专利名称:通过间期细胞核的探针荧光原位杂交检测染色体间不平衡的方法及系统的制作方法
技术领域:
本发明涉及通过间期细胞核的荧光探针原位杂交(FISH)(hybridation in situ de sondes fluorescents),检测染色体间不平衡的方法。它还涉及实施所述方法的一系统。
背景技术:
新生婴儿身上最常见的组成染色体不平衡涉及染色体21、18、13及性染色体。三体性染色体21(唐氏先天愚征)即为最常见的一种异常婴儿患病率约为千分之1.7(Stoll et al,1998)。
三体性染色体21发病数随母亲年龄增大而增加,尤其母亲年龄超过35岁时,所以若高龄生育,建议作产前检查。现在的趋势是晚育35岁以上才生小孩的母亲的百分比在四年间,从8%增至19%(Stoll et al,1994)。显然,这个比例还会继续增加,但从现在开始,法国每年新生婴儿数为750 000个,需作三体性染色体21检查的可能约为每年150 000例。
自70年代以来,羊膜腔穿刺术后的产前检查采用的是传统的细胞遗传学,所述细胞遗传学可确定中期染色体的染色体组型,并可检测染色体异常数。这种技术的主要缺点在于取样与得出诊断结果之间的等待期相对较长(2周)。另外,可利用中期不能百分百保证(失败率为1%),由于母细胞的存在,可能会出现假阴性(Vermaet al,1998)。
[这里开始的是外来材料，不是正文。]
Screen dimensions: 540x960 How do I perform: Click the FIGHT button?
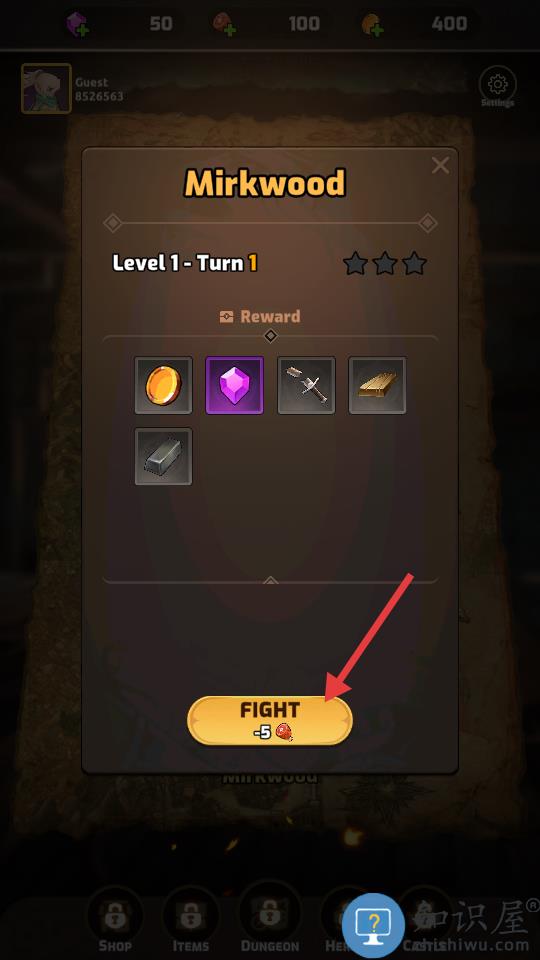point(270,720)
最近,荧光探针的原位杂交(FISH)可直接应用在间期细胞核上,无需细胞培养。所述技术在于借助荧光探针,标注出染色体(如可参见US 5 756 696)或染色体区,并计算信号,即放射出荧光信号的染色体(Pierluigi et al,1996;Steinborn et al,1996;Wei et al,1997;Eiben et al,1999)。因此,可在较短时间内得出结果(几天),分析也只需取样少量细胞(几百个),而细胞培养则必需更多细胞(至少好几万)。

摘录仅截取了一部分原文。